TASK TO COMPLETE — Your response must be the entire set of entries, reproduced word for word.

——————————

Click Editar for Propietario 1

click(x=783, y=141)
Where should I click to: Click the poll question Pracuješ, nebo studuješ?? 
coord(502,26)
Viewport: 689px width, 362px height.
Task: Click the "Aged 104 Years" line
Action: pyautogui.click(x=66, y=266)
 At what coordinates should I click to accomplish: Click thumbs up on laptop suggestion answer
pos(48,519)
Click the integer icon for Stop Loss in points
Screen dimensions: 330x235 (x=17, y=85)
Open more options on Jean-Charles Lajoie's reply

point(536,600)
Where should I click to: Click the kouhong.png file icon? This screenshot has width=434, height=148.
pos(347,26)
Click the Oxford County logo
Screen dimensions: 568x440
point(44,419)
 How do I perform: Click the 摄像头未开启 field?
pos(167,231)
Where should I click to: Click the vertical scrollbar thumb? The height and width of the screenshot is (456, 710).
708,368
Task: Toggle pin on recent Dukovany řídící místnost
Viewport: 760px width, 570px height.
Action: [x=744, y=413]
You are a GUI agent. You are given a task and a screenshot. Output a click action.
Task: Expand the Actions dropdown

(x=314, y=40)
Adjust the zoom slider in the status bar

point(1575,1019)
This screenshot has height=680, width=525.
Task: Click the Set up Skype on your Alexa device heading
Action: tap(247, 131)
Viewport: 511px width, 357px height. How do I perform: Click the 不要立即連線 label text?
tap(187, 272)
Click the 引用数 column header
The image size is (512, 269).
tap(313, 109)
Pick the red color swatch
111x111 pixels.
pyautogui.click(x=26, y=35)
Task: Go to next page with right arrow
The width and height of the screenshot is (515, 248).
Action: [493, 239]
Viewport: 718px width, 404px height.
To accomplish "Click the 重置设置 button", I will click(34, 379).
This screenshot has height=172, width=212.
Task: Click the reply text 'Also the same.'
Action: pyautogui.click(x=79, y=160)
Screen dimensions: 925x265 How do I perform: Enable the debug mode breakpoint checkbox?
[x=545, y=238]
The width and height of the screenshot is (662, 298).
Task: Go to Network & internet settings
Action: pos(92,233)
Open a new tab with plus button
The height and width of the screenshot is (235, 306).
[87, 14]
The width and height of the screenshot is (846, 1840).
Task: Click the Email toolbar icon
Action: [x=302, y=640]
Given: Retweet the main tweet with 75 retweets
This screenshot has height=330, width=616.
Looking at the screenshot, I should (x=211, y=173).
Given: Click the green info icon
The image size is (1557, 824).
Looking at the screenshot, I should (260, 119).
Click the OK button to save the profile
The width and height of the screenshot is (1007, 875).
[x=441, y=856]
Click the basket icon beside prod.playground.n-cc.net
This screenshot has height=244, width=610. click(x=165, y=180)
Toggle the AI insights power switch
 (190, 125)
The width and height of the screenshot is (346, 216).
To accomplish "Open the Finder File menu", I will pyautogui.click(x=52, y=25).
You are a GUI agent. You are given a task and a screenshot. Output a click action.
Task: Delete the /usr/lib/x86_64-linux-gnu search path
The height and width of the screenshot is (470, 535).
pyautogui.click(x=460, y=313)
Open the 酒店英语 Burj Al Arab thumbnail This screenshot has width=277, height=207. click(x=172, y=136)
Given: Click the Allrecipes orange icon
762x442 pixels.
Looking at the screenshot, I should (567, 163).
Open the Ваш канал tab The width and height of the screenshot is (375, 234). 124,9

——————————

TASK OUTPUT —
Click Editar for Propietario 1

click(x=783, y=141)
Where should I click to: Click the poll question Pracuješ, nebo studuješ?? 
coord(502,26)
Viewport: 689px width, 362px height.
Task: Click the "Aged 104 Years" line
Action: pyautogui.click(x=66, y=266)
 At what coordinates should I click to accomplish: Click thumbs up on laptop suggestion answer
pos(48,519)
Click the integer icon for Stop Loss in points
Screen dimensions: 330x235 (x=17, y=85)
Open more options on Jean-Charles Lajoie's reply

point(536,600)
Where should I click to: Click the kouhong.png file icon? This screenshot has width=434, height=148.
pos(347,26)
Click the Oxford County logo
Screen dimensions: 568x440
point(44,419)
 How do I perform: Click the 摄像头未开启 field?
pos(167,231)
Where should I click to: Click the vertical scrollbar thumb? The height and width of the screenshot is (456, 710).
708,368
Task: Toggle pin on recent Dukovany řídící místnost
Viewport: 760px width, 570px height.
Action: [x=744, y=413]
You are a GUI agent. You are given a task and a screenshot. Output a click action.
Task: Expand the Actions dropdown

(x=314, y=40)
Adjust the zoom slider in the status bar

point(1575,1019)
This screenshot has height=680, width=525.
Task: Click the Set up Skype on your Alexa device heading
Action: tap(247, 131)
Viewport: 511px width, 357px height. How do I perform: Click the 不要立即連線 label text?
tap(187, 272)
Click the 引用数 column header
The image size is (512, 269).
tap(313, 109)
Pick the red color swatch
111x111 pixels.
pyautogui.click(x=26, y=35)
Task: Go to next page with right arrow
The width and height of the screenshot is (515, 248).
Action: [493, 239]
Viewport: 718px width, 404px height.
To accomplish "Click the 重置设置 button", I will click(34, 379).
This screenshot has height=172, width=212.
Task: Click the reply text 'Also the same.'
Action: pyautogui.click(x=79, y=160)
Screen dimensions: 925x265 How do I perform: Enable the debug mode breakpoint checkbox?
[x=545, y=238]
The width and height of the screenshot is (662, 298).
Task: Go to Network & internet settings
Action: pos(92,233)
Open a new tab with plus button
The height and width of the screenshot is (235, 306).
[87, 14]
The width and height of the screenshot is (846, 1840).
Task: Click the Email toolbar icon
Action: [x=302, y=640]
Given: Retweet the main tweet with 75 retweets
This screenshot has height=330, width=616.
Looking at the screenshot, I should (x=211, y=173).
Given: Click the green info icon
The image size is (1557, 824).
Looking at the screenshot, I should (260, 119).
Click the OK button to save the profile
The width and height of the screenshot is (1007, 875).
[x=441, y=856]
Click the basket icon beside prod.playground.n-cc.net
This screenshot has height=244, width=610. click(x=165, y=180)
Toggle the AI insights power switch
 (190, 125)
The width and height of the screenshot is (346, 216).
To accomplish "Open the Finder File menu", I will pyautogui.click(x=52, y=25).
You are a GUI agent. You are given a task and a screenshot. Output a click action.
Task: Delete the /usr/lib/x86_64-linux-gnu search path
The height and width of the screenshot is (470, 535).
pyautogui.click(x=460, y=313)
Open the 酒店英语 Burj Al Arab thumbnail This screenshot has width=277, height=207. click(x=172, y=136)
Given: Click the Allrecipes orange icon
762x442 pixels.
Looking at the screenshot, I should (567, 163).
Open the Ваш канал tab The width and height of the screenshot is (375, 234). 124,9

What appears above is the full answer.